*Task requirements*: Give back all the data below exactly as it is shown.

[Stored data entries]

::::::::::

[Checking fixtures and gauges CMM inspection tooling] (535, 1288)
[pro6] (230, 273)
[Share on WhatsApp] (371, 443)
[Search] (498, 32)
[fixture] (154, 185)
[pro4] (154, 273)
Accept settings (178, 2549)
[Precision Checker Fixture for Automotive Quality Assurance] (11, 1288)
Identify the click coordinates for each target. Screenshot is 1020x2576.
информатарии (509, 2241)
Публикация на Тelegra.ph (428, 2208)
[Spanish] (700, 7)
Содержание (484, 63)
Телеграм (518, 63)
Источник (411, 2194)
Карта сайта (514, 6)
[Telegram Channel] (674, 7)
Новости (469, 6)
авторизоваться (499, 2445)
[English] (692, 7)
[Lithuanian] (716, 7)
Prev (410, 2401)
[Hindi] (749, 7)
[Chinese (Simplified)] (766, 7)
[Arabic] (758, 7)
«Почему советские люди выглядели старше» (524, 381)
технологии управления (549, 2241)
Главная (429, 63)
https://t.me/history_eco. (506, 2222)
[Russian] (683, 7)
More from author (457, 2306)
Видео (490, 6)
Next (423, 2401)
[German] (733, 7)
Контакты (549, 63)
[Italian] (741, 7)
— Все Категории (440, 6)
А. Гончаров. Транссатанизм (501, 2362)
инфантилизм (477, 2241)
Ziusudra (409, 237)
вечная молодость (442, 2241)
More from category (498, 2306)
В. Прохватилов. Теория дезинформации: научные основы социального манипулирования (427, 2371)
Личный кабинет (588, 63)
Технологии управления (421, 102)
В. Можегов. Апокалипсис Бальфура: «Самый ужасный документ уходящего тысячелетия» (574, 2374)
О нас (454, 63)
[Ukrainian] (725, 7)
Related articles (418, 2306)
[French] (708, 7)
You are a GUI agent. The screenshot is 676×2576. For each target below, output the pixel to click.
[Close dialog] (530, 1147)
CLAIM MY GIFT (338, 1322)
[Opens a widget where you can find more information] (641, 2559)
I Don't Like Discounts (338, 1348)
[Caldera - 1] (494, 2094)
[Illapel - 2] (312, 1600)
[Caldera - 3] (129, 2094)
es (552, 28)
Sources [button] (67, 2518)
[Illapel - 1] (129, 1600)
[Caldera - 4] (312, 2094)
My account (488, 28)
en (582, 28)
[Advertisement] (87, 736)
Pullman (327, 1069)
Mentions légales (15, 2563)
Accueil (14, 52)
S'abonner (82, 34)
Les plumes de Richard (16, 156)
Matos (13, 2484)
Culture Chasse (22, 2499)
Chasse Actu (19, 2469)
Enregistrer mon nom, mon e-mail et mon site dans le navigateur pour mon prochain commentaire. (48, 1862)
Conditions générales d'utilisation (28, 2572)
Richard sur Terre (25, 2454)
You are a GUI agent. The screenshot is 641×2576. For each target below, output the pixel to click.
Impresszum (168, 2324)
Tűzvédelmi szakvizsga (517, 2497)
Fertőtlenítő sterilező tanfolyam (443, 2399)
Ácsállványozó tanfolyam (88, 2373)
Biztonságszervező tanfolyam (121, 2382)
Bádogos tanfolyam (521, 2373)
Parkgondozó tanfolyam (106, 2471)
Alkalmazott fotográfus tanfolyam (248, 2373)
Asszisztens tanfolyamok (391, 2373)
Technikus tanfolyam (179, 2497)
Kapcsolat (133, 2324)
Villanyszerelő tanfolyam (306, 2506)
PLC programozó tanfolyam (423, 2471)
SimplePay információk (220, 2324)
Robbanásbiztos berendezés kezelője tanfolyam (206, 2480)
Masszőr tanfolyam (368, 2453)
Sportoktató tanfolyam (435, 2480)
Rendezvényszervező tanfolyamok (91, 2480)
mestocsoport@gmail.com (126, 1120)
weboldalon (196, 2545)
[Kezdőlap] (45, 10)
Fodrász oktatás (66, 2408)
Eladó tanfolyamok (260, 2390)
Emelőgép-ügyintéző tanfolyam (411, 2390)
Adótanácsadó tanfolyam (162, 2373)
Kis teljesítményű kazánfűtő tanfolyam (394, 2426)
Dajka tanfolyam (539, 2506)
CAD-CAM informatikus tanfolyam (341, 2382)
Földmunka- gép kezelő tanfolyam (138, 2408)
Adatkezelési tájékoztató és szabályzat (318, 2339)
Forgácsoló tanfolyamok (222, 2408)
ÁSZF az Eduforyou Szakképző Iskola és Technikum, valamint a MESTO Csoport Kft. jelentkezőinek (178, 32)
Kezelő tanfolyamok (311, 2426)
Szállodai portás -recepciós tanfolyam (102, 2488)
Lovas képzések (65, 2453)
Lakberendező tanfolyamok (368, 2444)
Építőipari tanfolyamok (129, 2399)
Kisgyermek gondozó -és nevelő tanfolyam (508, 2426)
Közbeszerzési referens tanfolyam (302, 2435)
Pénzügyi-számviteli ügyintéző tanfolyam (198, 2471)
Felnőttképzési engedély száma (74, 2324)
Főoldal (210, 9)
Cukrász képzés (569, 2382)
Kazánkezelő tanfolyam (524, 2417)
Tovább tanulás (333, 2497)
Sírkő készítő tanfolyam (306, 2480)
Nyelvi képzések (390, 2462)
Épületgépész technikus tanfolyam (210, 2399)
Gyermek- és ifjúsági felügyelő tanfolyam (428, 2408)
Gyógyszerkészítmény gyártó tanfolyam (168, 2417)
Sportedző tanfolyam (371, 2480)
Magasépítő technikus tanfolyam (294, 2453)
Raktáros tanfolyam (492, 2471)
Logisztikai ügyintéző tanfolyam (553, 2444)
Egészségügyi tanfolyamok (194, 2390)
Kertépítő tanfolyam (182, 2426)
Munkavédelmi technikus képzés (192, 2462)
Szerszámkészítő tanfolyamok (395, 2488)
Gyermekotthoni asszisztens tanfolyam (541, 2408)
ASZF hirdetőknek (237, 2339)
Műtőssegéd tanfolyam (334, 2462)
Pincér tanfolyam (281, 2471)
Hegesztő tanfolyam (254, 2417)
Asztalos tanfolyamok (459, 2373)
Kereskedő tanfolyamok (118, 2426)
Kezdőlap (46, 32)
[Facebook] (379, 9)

::::::::::

*Result for this task*:
[Checking fixtures and gauges CMM inspection tooling] (535, 1288)
[pro6] (230, 273)
[Share on WhatsApp] (371, 443)
[Search] (498, 32)
[fixture] (154, 185)
[pro4] (154, 273)
Accept settings (178, 2549)
[Precision Checker Fixture for Automotive Quality Assurance] (11, 1288)
Identify the click coordinates for each target. Screenshot is 1020x2576.
информатарии (509, 2241)
Публикация на Тelegra.ph (428, 2208)
[Spanish] (700, 7)
Содержание (484, 63)
Телеграм (518, 63)
Источник (411, 2194)
Карта сайта (514, 6)
[Telegram Channel] (674, 7)
Новости (469, 6)
авторизоваться (499, 2445)
[English] (692, 7)
[Lithuanian] (716, 7)
Prev (410, 2401)
[Hindi] (749, 7)
[Chinese (Simplified)] (766, 7)
[Arabic] (758, 7)
«Почему советские люди выглядели старше» (524, 381)
технологии управления (549, 2241)
Главная (429, 63)
https://t.me/history_eco. (506, 2222)
[Russian] (683, 7)
More from author (457, 2306)
Видео (490, 6)
Next (423, 2401)
[German] (733, 7)
Контакты (549, 63)
[Italian] (741, 7)
— Все Категории (440, 6)
А. Гончаров. Транссатанизм (501, 2362)
инфантилизм (477, 2241)
Ziusudra (409, 237)
вечная молодость (442, 2241)
More from category (498, 2306)
В. Прохватилов. Теория дезинформации: научные основы социального манипулирования (427, 2371)
Личный кабинет (588, 63)
Технологии управления (421, 102)
В. Можегов. Апокалипсис Бальфура: «Самый ужасный документ уходящего тысячелетия» (574, 2374)
О нас (454, 63)
[Ukrainian] (725, 7)
Related articles (418, 2306)
[French] (708, 7)
You are a GUI agent. The screenshot is 676×2576. For each target below, output the pixel to click.
[Close dialog] (530, 1147)
CLAIM MY GIFT (338, 1322)
[Opens a widget where you can find more information] (641, 2559)
I Don't Like Discounts (338, 1348)
[Caldera - 1] (494, 2094)
[Illapel - 2] (312, 1600)
[Caldera - 3] (129, 2094)
es (552, 28)
Sources [button] (67, 2518)
[Illapel - 1] (129, 1600)
[Caldera - 4] (312, 2094)
My account (488, 28)
en (582, 28)
[Advertisement] (87, 736)
Pullman (327, 1069)
Mentions légales (15, 2563)
Accueil (14, 52)
S'abonner (82, 34)
Les plumes de Richard (16, 156)
Matos (13, 2484)
Culture Chasse (22, 2499)
Chasse Actu (19, 2469)
Enregistrer mon nom, mon e-mail et mon site dans le navigateur pour mon prochain commentaire. (48, 1862)
Conditions générales d'utilisation (28, 2572)
Richard sur Terre (25, 2454)
You are a GUI agent. The screenshot is 641×2576. For each target below, output the pixel to click.
Impresszum (168, 2324)
Tűzvédelmi szakvizsga (517, 2497)
Fertőtlenítő sterilező tanfolyam (443, 2399)
Ácsállványozó tanfolyam (88, 2373)
Biztonságszervező tanfolyam (121, 2382)
Bádogos tanfolyam (521, 2373)
Parkgondozó tanfolyam (106, 2471)
Alkalmazott fotográfus tanfolyam (248, 2373)
Asszisztens tanfolyamok (391, 2373)
Technikus tanfolyam (179, 2497)
Kapcsolat (133, 2324)
Villanyszerelő tanfolyam (306, 2506)
PLC programozó tanfolyam (423, 2471)
SimplePay információk (220, 2324)
Robbanásbiztos berendezés kezelője tanfolyam (206, 2480)
Masszőr tanfolyam (368, 2453)
Sportoktató tanfolyam (435, 2480)
Rendezvényszervező tanfolyamok (91, 2480)
mestocsoport@gmail.com (126, 1120)
weboldalon (196, 2545)
[Kezdőlap] (45, 10)
Fodrász oktatás (66, 2408)
Eladó tanfolyamok (260, 2390)
Emelőgép-ügyintéző tanfolyam (411, 2390)
Adótanácsadó tanfolyam (162, 2373)
Kis teljesítményű kazánfűtő tanfolyam (394, 2426)
Dajka tanfolyam (539, 2506)
CAD-CAM informatikus tanfolyam (341, 2382)
Földmunka- gép kezelő tanfolyam (138, 2408)
Adatkezelési tájékoztató és szabályzat (318, 2339)
Forgácsoló tanfolyamok (222, 2408)
ÁSZF az Eduforyou Szakképző Iskola és Technikum, valamint a MESTO Csoport Kft. jelentkezőinek (178, 32)
Kezelő tanfolyamok (311, 2426)
Szállodai portás -recepciós tanfolyam (102, 2488)
Lovas képzések (65, 2453)
Lakberendező tanfolyamok (368, 2444)
Építőipari tanfolyamok (129, 2399)
Kisgyermek gondozó -és nevelő tanfolyam (508, 2426)
Közbeszerzési referens tanfolyam (302, 2435)
Pénzügyi-számviteli ügyintéző tanfolyam (198, 2471)
Felnőttképzési engedély száma (74, 2324)
Főoldal (210, 9)
Cukrász képzés (569, 2382)
Kazánkezelő tanfolyam (524, 2417)
Tovább tanulás (333, 2497)
Sírkő készítő tanfolyam (306, 2480)
Nyelvi képzések (390, 2462)
Épületgépész technikus tanfolyam (210, 2399)
Gyermek- és ifjúsági felügyelő tanfolyam (428, 2408)
Gyógyszerkészítmény gyártó tanfolyam (168, 2417)
Sportedző tanfolyam (371, 2480)
Magasépítő technikus tanfolyam (294, 2453)
Raktáros tanfolyam (492, 2471)
Logisztikai ügyintéző tanfolyam (553, 2444)
Egészségügyi tanfolyamok (194, 2390)
Kertépítő tanfolyam (182, 2426)
Munkavédelmi technikus képzés (192, 2462)
Szerszámkészítő tanfolyamok (395, 2488)
Gyermekotthoni asszisztens tanfolyam (541, 2408)
ASZF hirdetőknek (237, 2339)
Műtőssegéd tanfolyam (334, 2462)
Pincér tanfolyam (281, 2471)
Hegesztő tanfolyam (254, 2417)
Asztalos tanfolyamok (459, 2373)
Kereskedő tanfolyamok (118, 2426)
Kezdőlap (46, 32)
[Facebook] (379, 9)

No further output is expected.